AMD might be having a tough time on the CPU front, but when it comes to graphics cards it’s taken a leap ahead of the competition. Its new single-GPU flagship – the Radeon HD 7970 – is the first to use a 28nm manufacturing process, and beats rival Nvidia to the punch. The impact is significant: the HD 7970 die is 378mm2 compared to the 389mm2 of its predecessor, the Radeon HD 6970, and AMD crams in 4.3 billion transistors – a huge jump over the 2.6 billion included in last year’s top-end single GPU. It compares favourably to Nvidia’s GeForce GTX 580, too, which includes 3 billion transistors in a 520mm2 package.
AMD has also given its Very Long Instruction Word 4 (VLIW4) architecture the boot, deeming its lacklustre parallel performance a hindrance. While VLIW4 cores and their schedulers proved adept at handling groups of identical operations concurrently, they struggled with varied groups of tasks required by more complex applications. Some tasks were scheduled and processed promptly, but often the scheduler couldn’t keep up, with bottlenecks created by instructions being left behind.
It’s a big change.
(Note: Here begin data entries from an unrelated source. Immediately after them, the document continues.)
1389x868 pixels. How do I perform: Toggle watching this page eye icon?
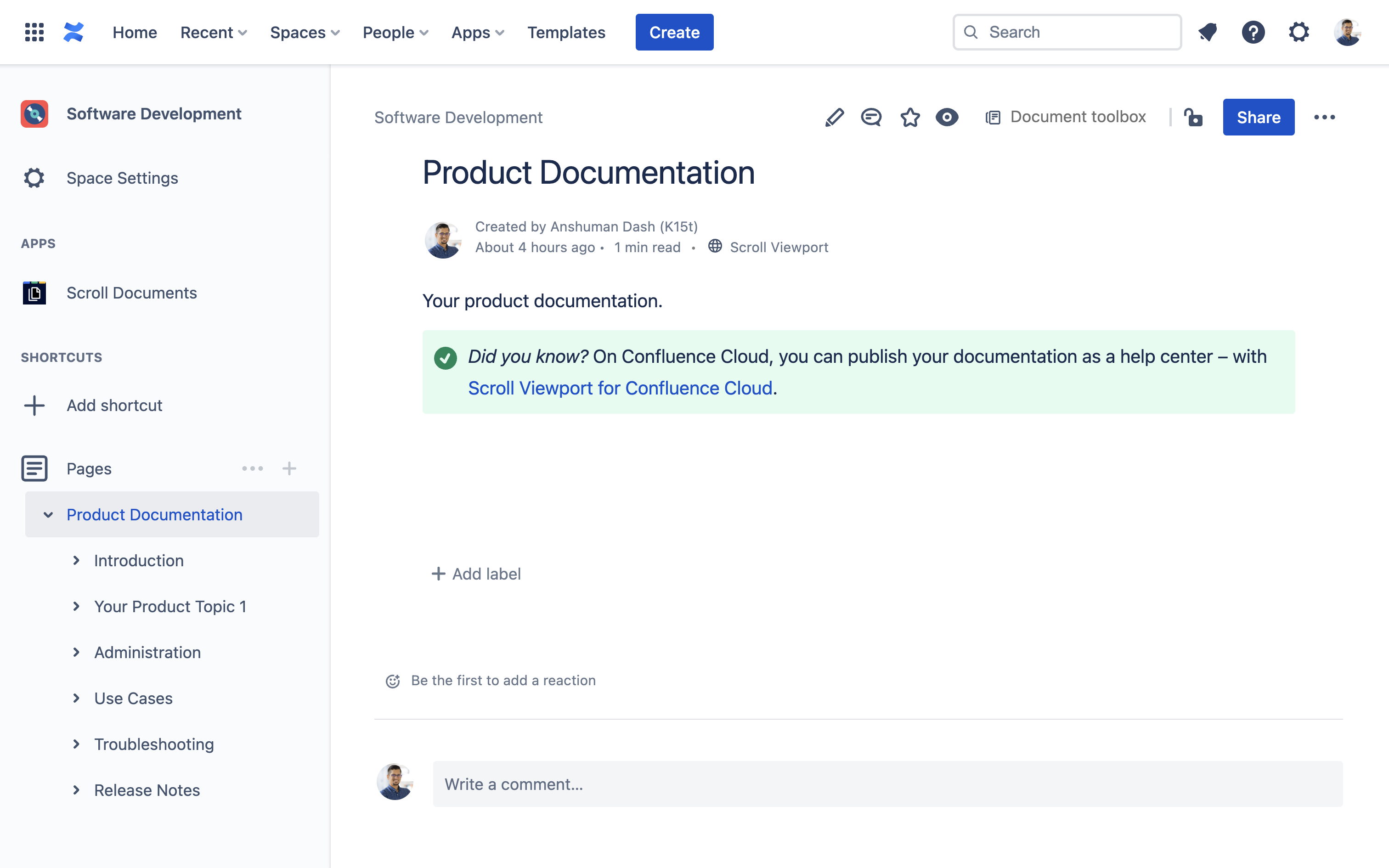[x=947, y=117]
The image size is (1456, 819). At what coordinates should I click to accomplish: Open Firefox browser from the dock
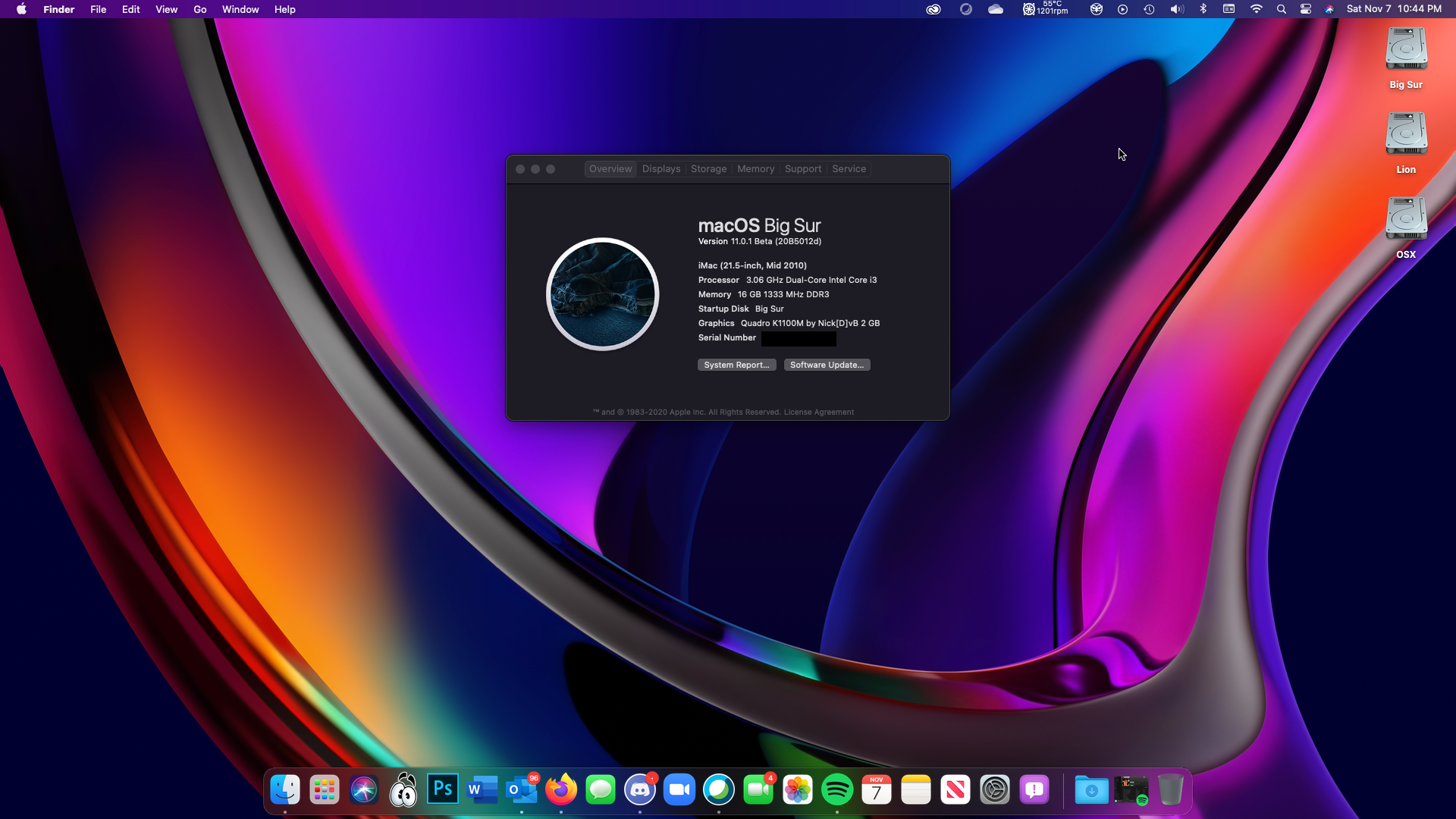click(561, 789)
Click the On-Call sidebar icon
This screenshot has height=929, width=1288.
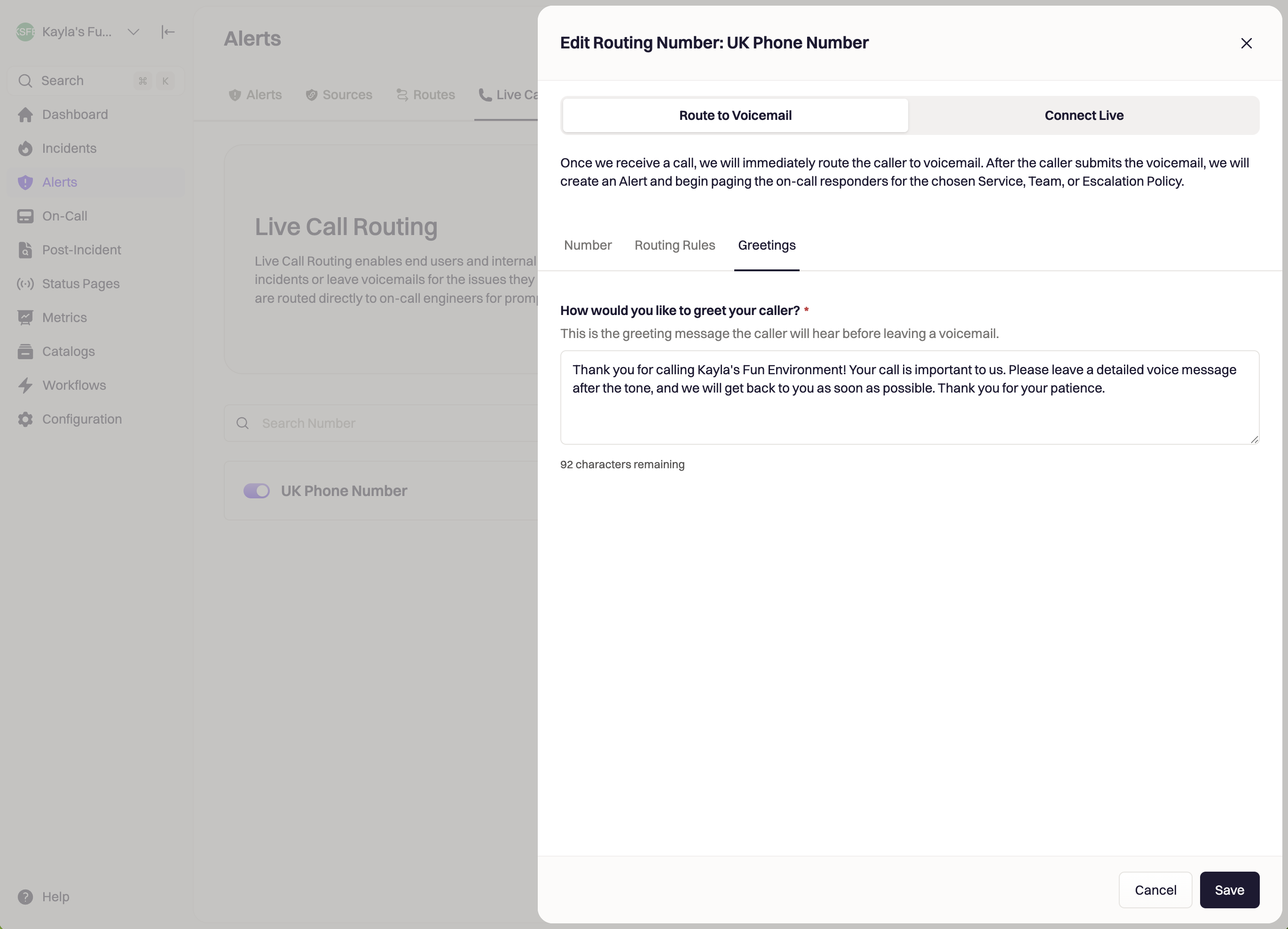tap(25, 216)
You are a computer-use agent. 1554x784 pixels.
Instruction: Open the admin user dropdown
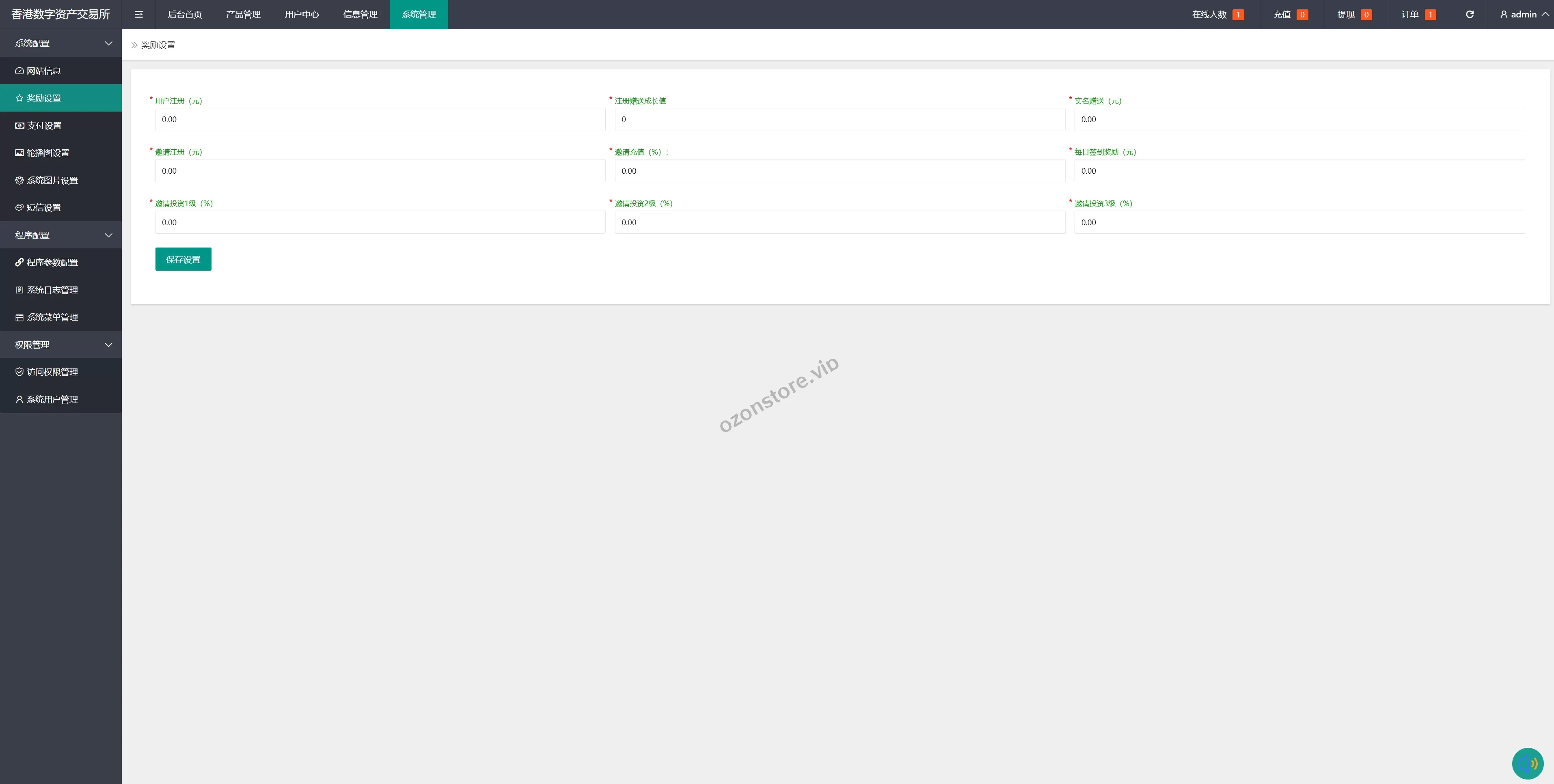[1524, 15]
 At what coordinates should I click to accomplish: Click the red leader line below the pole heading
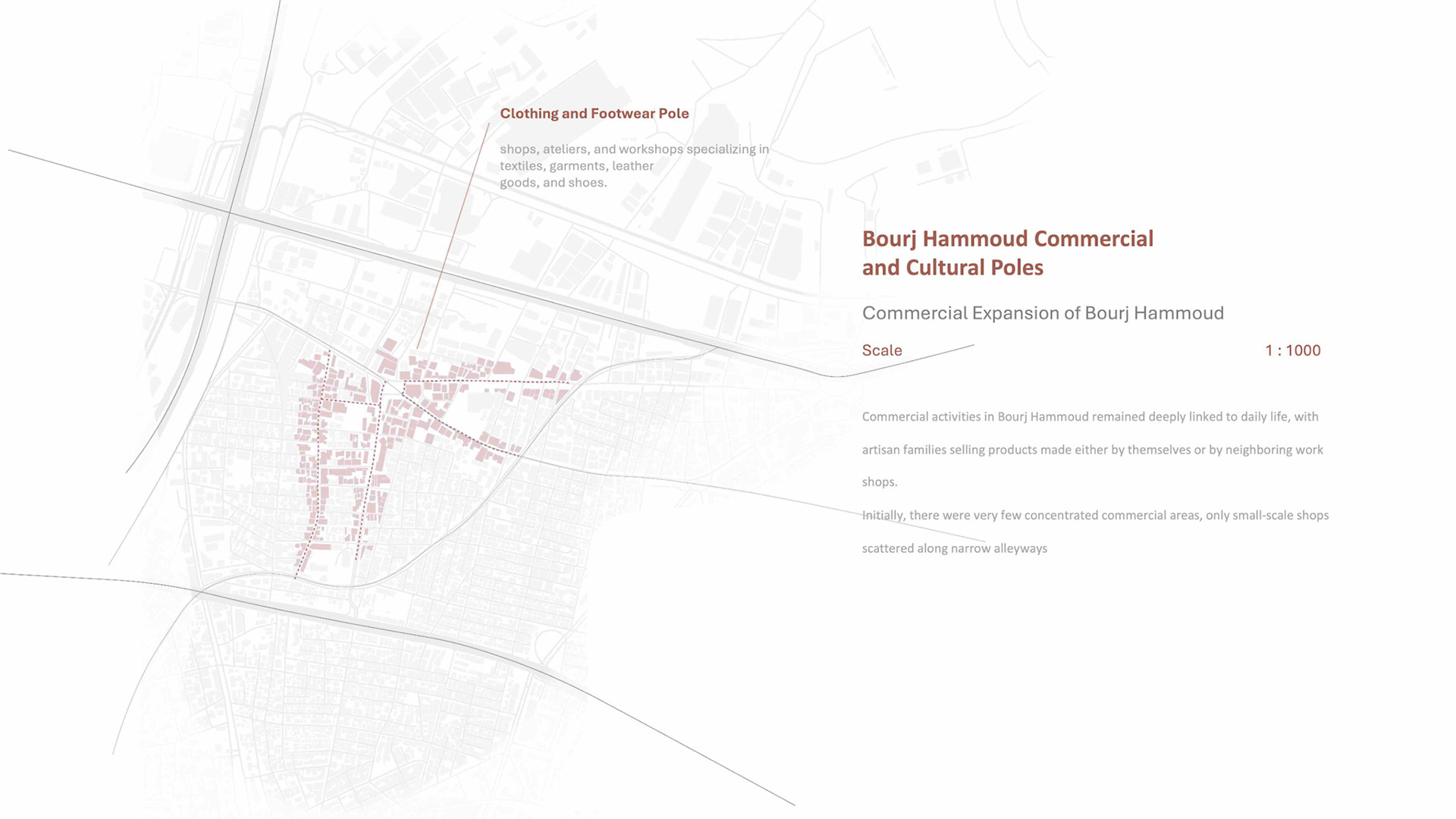(x=453, y=235)
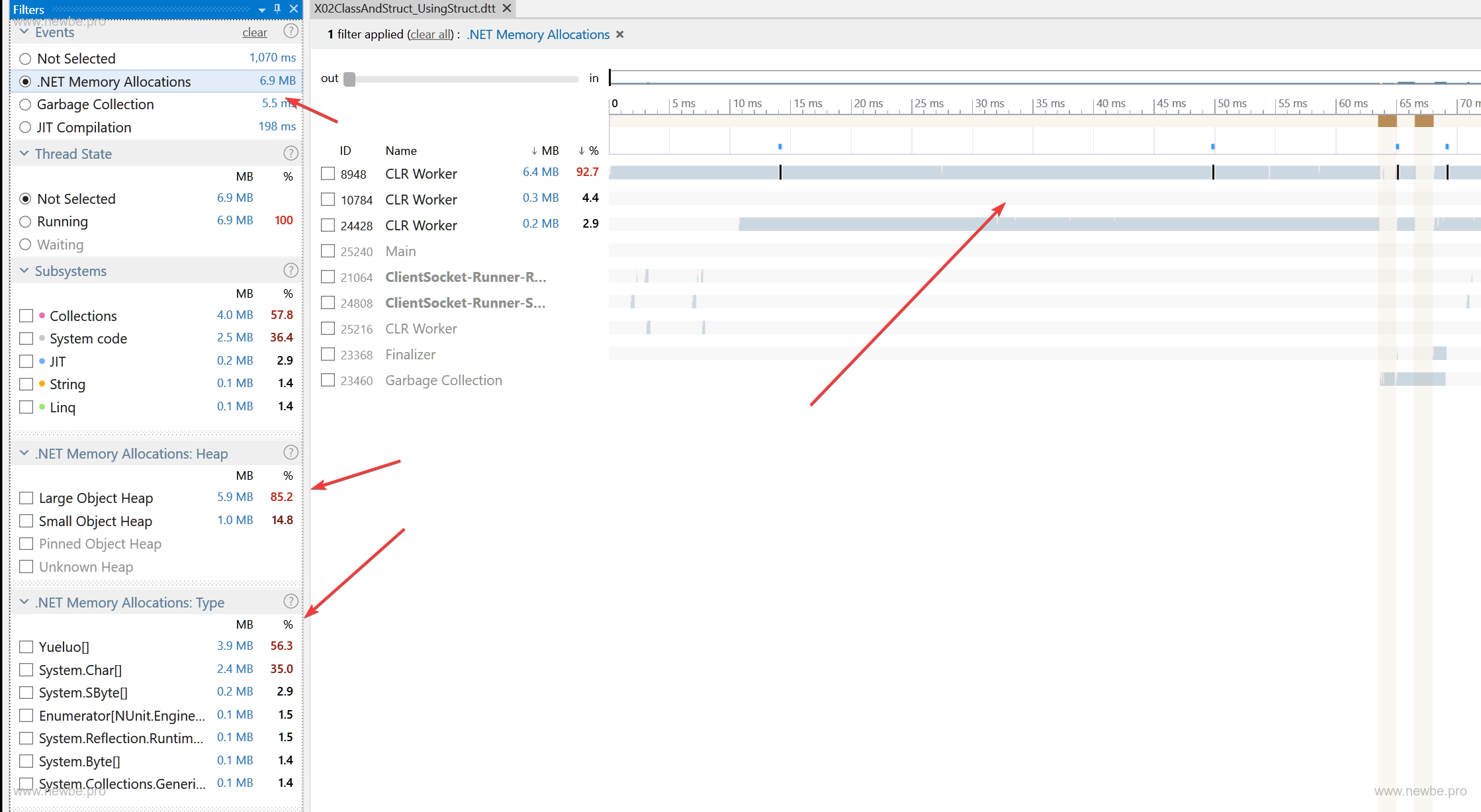Tick the checkbox for thread 8948 CLR Worker
This screenshot has width=1481, height=812.
328,173
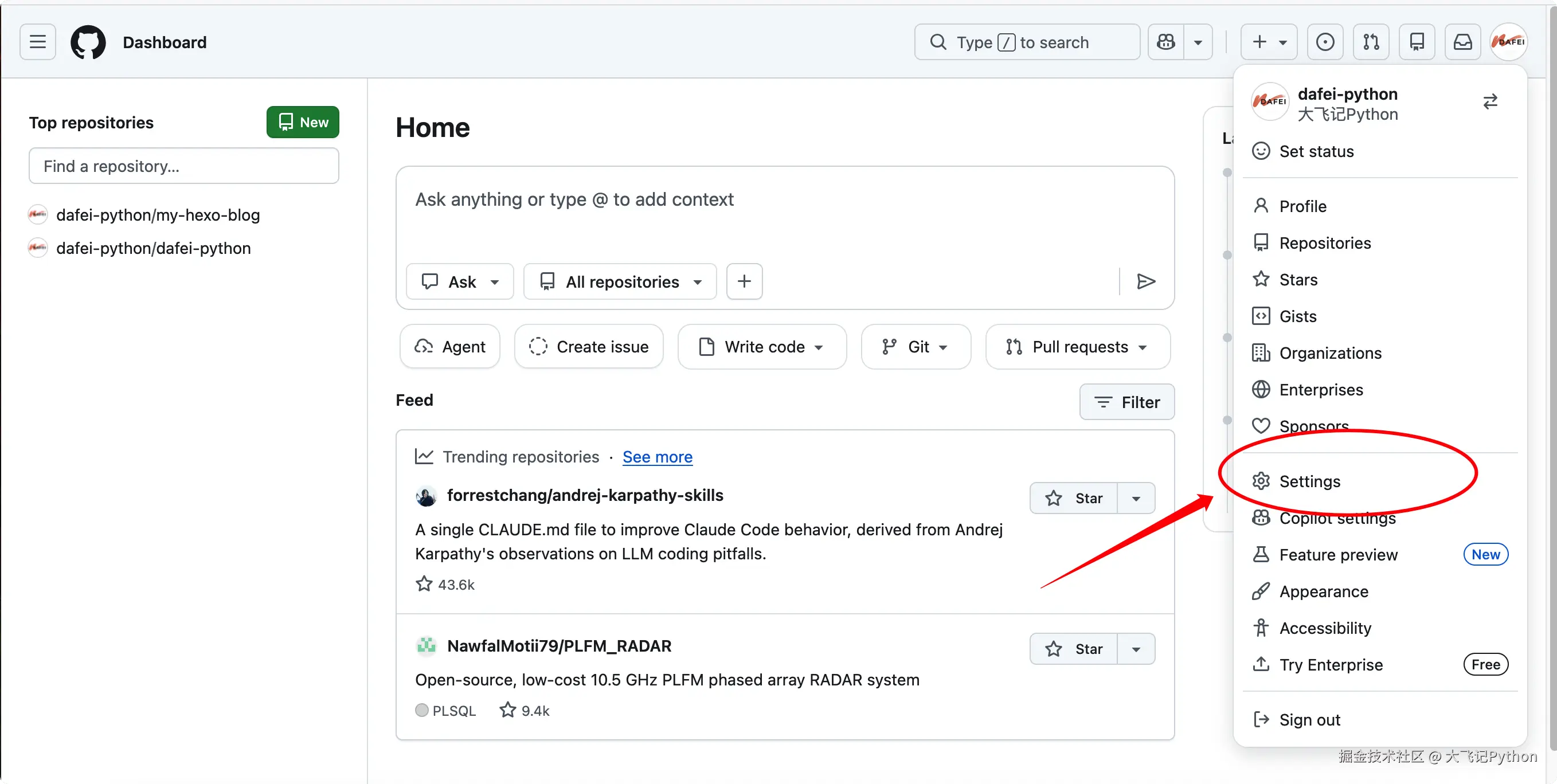Choose Sign out from user menu
The image size is (1557, 784).
click(x=1309, y=719)
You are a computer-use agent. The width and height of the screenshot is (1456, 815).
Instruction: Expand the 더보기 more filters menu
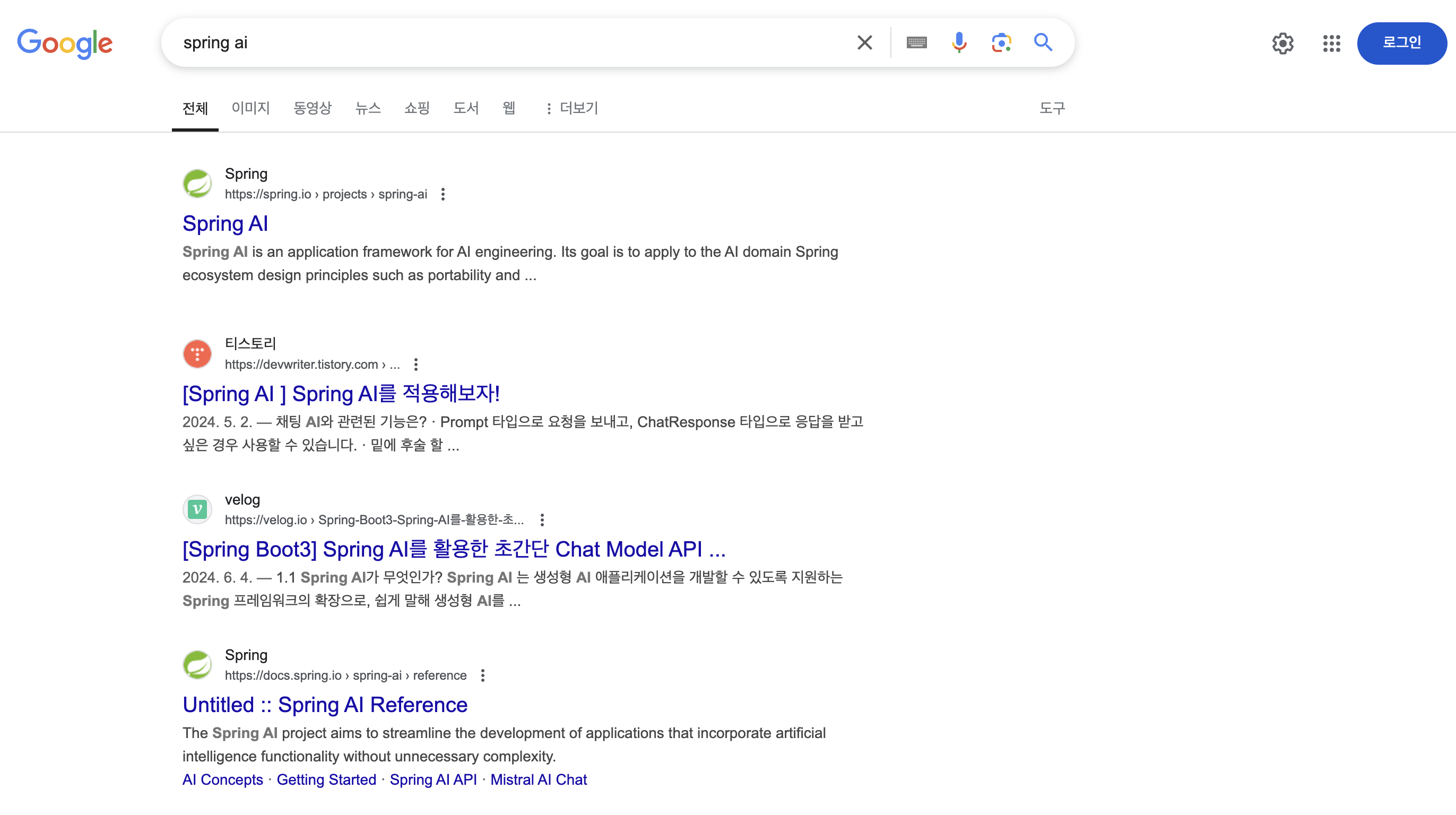(x=571, y=108)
VLIW-based architectures, including VLIW4, have been used in AMD graphics cards since the Radeon 9700 in 2002. Instead, the HD 7970 uses multiple instruction multiple data cores (MIMD). These are constructed from several single instruction multiple data cores (SIMD) grouped together, and are capable of efficiently handling a more diverse range of tasks, as well as making dynamic changes to the compute schedule – something VLIW4 couldn’t do.
Each MIMD package is made from 64 SIMD cores, and each package has its own L1 cache, with L2 cache and memory controllers shared between several packages. AMD has given these cores their own name, too, with the marketing department swooping into action to dub each unit a Graphics Core Next.
The HD 7970 includes 2048 SIMD cores inside 32 MIMD clusters, which is more than the 1536 stream processors used in the HD 6970. The core clock is 925MHz, there’s 3GB of GDDR5 RAM running at 1,375MHz, and the memory bus is 384 bits wide. The latter is an improvement on the 256-bit bus of last year’s cards, and on a par with the GTX 580.
In our 1920 x 1080 Very High quality Crysis test, the HD 7970 scored 65fps: 11fps faster than the single-GPU GTX 580, 17fps quicker than the HD 6970, and only 2fps short of the dual-GPU Radeon HD 6990. Adding 4x anti-aliasing saw the HD 7970 score 59fps – still 11fps better than the Nvidia – and running it at 2560 x 1600 returned a 43fps result, 15fps more than the GTX 580.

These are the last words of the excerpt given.